South African business leader Stavros Nicolaou has called for urgent, practical steps to translate long-standing agreements into tangible economic outcomes.
Nicolaou, an executive at Aspen Pharmacare and member of the South African chapter of the BRICS Business Council, spoke at a high-level dialogue on accelerating trade and investment between South Africa and China on March 27, attended by government leaders, business executives, and representatives from the China Council for the Promotion of International Trade.
The event, focused on strengthening bilateral economic ties, comes at what Nicolaou described as a “critical moment for global trade.” He noted that ongoing uncertainty in global supply chains and trade routes is forcing a broader realignment of the global economy. “This moment requires a global economic realignment, shifting value chains, and the deepening of BRICS+ cooperation,” he said during his address.
Nicolaou highlighted the scale and importance of the South Africa–China relationship, pointing out that total trade between the two countries exceeded R661 billion in 2025. China has remained South Africa’s largest trading partner for 15 consecutive years. In addition, accumulated Chinese investment in South Africa has surpassed $25 billion, spanning key sectors such as mining, automotive manufacturing, energy, finance, pharmaceuticals, and logistics.
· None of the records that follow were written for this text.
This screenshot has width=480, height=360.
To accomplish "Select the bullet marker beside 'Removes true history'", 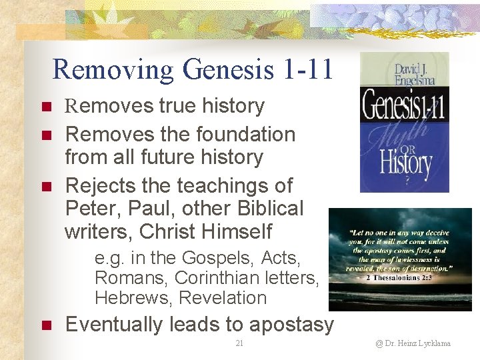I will [46, 107].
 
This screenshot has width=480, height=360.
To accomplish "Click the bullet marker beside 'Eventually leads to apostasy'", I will [46, 325].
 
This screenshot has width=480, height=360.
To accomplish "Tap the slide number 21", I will [239, 343].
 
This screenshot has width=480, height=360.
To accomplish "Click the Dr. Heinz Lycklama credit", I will [413, 343].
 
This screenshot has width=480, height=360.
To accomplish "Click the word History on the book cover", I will [405, 162].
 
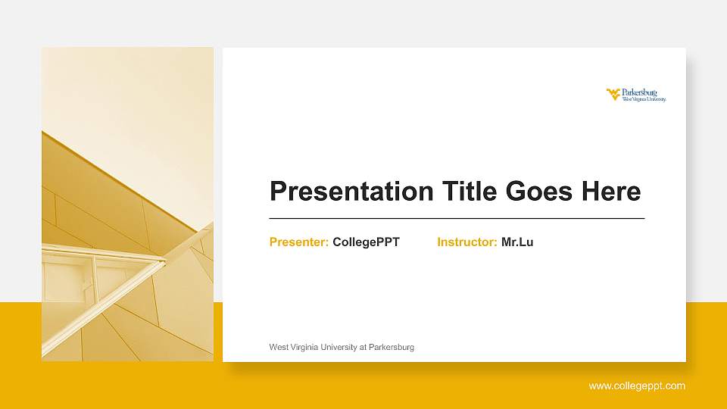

Despite this strong foundation, Nicolaou cautioned that the structure of trade remains imbalanced. More than 70% of South Africa’s exports to China are still raw or semi-processed materials, underscoring the need for greater diversification. “Sustainable trade is not measured by volumes alone, but by structure, diversification, and long-term competitiveness,” he said.
He identified significant opportunities for South Africa to expand value-added exports, particularly in agro-processing, automotive components, pharmaceuticals, and beneficiated green minerals. Nicolaou also pointed to China’s global leadership in renewable energy, green technology, digital innovation, and advanced logistics as areas ripe for deeper collaboration.
A key concern raised was the limited participation of small and medium-sized enterprises (SMEs) in bilateral trade. Nicolaou said that improving SME access to Chinese markets would be critical to inclusive growth and long-term sustainability.
Reflecting on earlier discussions at the event, Nicolaou outlined four key pillars necessary to strengthen the partnership: industrial collaboration, regulatory cooperation, trade facilitation, and enhanced market intelligence. These, he argued, are essential for creating predictable investment conditions, improving visa processes, harmonising standards, and resolving project bottlenecks.
“We must shift from agreements to execution,” Nicolaou said, adding that while frameworks such as the China-Africa Economic Partnership Agreement (CAEPA) offer substantial benefits, including potential zero-tariff access for South African exports, they must translate into real investment and project delivery.
He made it clear that the private sector is seeking practical outcomes rather than additional policy frameworks. “What business needs are bankable projects, speed of implementation, regulatory certainty, and access to blended finance,” he said.
In closing, Nicolaou urged stakeholders to prioritise delivery over dialogue, adding that the next chapter of South Africa–China relations will not be defined by intent, but by delivery. He said the future of trade will not be decided by those who negotiate the most, but by those who execute the fastest.